Published 15 May 2018

Ancora Heart has expanded enrollment of US early feasibility study for the AccuCinch System for left ventricular repair.

The investigational AccuCinch ventricular repair system is designed for the treatment of heart failure and functional mitral regurgitation (FMR).

The company's move follows approval from the US Food and Drug Administration to enroll a second group of subjects and extend to 15 heart centers across the country.

Ancora Heart president and CEO Jeff Closs said: “We are pleased that the FDA has approved expansion of this study, as it will allow us to continue to gather valuable clinical information about AccuCinch.

“We are encouraged by our early clinical experience and interest from new heart centers to participate in the study.”

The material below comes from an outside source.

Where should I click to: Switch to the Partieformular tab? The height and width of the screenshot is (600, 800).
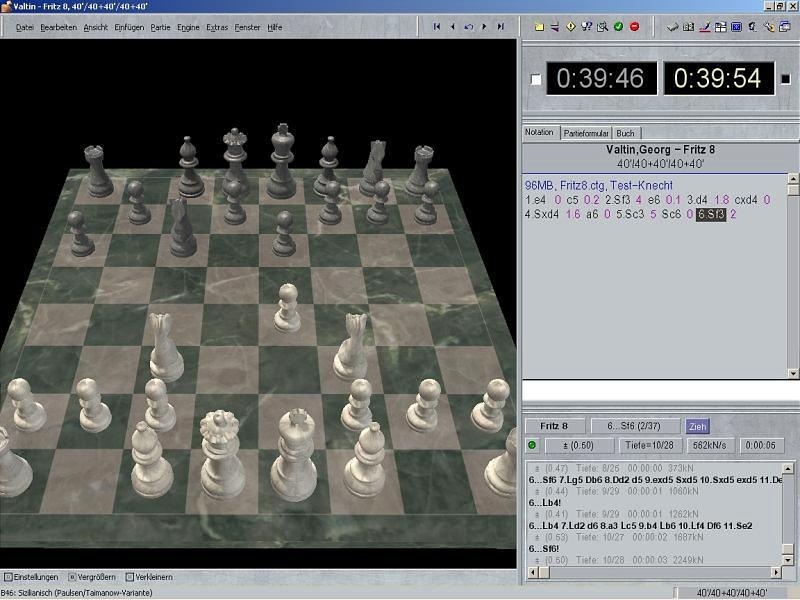tap(586, 131)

The AccuCinch procedure is claimed to directly repair the enlarged left ventricle, which is the underlying cause of heart failure.

The minimally invasive procedure has been designed to reduce the size of the left ventricle, improve left ventricular function and reduce symptoms of heart failure.

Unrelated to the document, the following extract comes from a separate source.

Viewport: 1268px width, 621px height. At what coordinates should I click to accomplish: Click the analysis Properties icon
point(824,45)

Ancora Heart stated that the AccuCinch therapy has the potential to treat heart failure and FMR patients in whom the disease has advanced beyond the situation where medications and pacemakers can manage the symptoms or for whom the risks of open-heart surgery are too high.

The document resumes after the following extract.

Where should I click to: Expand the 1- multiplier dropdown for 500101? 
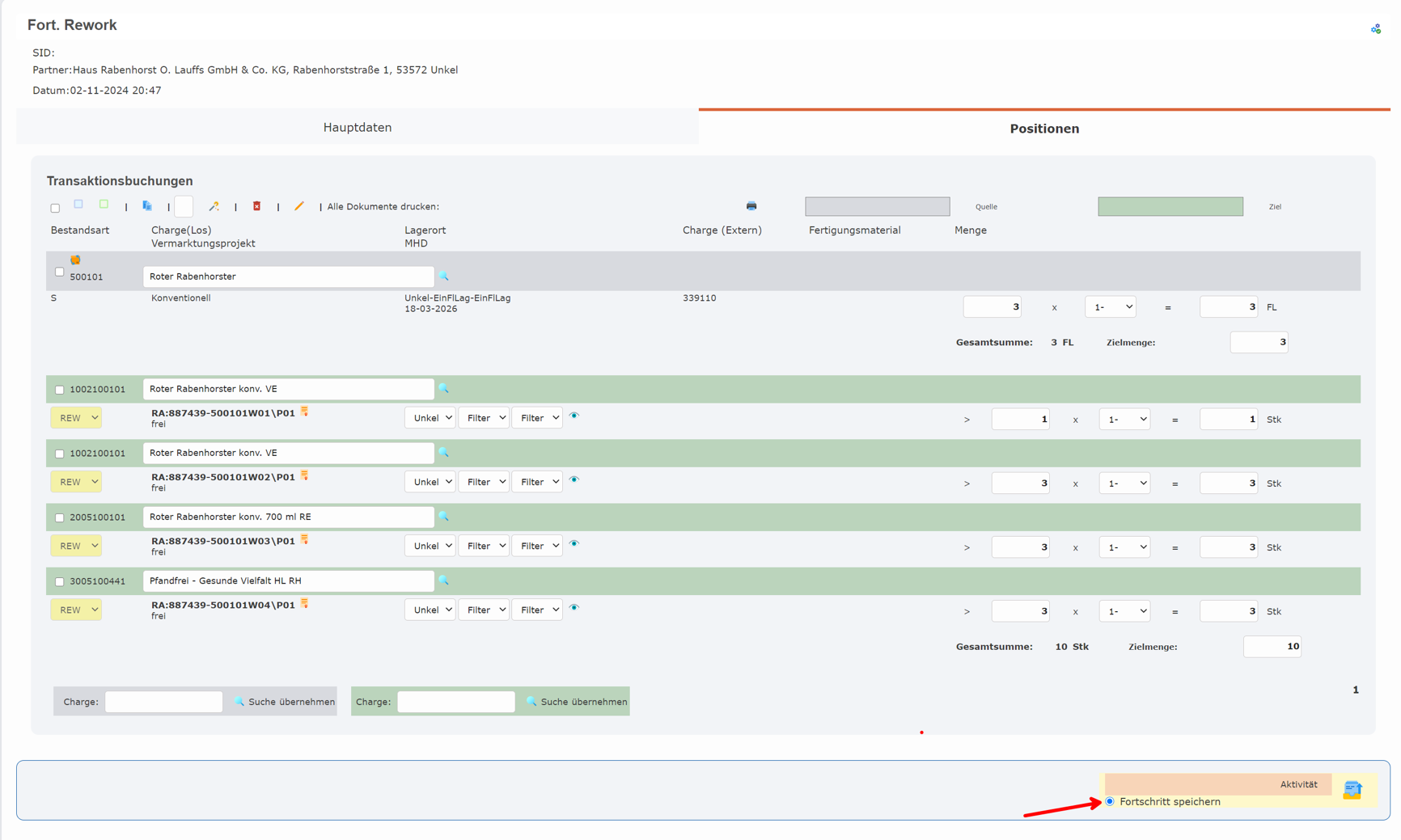point(1110,307)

The technology of AccuCinch is different from the present technologies which replicate surgical procedures to replace or repair an otherwise normal mitral valve, AccuCinch has been designed to repair the left ventricle directly to enable proper mitral valve function.

About 6.5 million US adults have heart failure, a condition where heart’s muscles slowly weaken and lose their ability to pump enough oxygen-rich blood to the body.

Up to 74% of people with heart failure also suffer from FMR, a condition caused when the left ventricle of the heart becomes enlarged to the point where it pulls the mitral valve leaflets apart and allows blood to flow backwards into the left atrium.

Heart failure and FMR patients suffer from debilitating symptoms such as persistent exhaustion, trouble breathing, confusion and loss of memory. There is no cure for heart failure or FMR and about half of people who develop heart failure die within five years of diagnosis.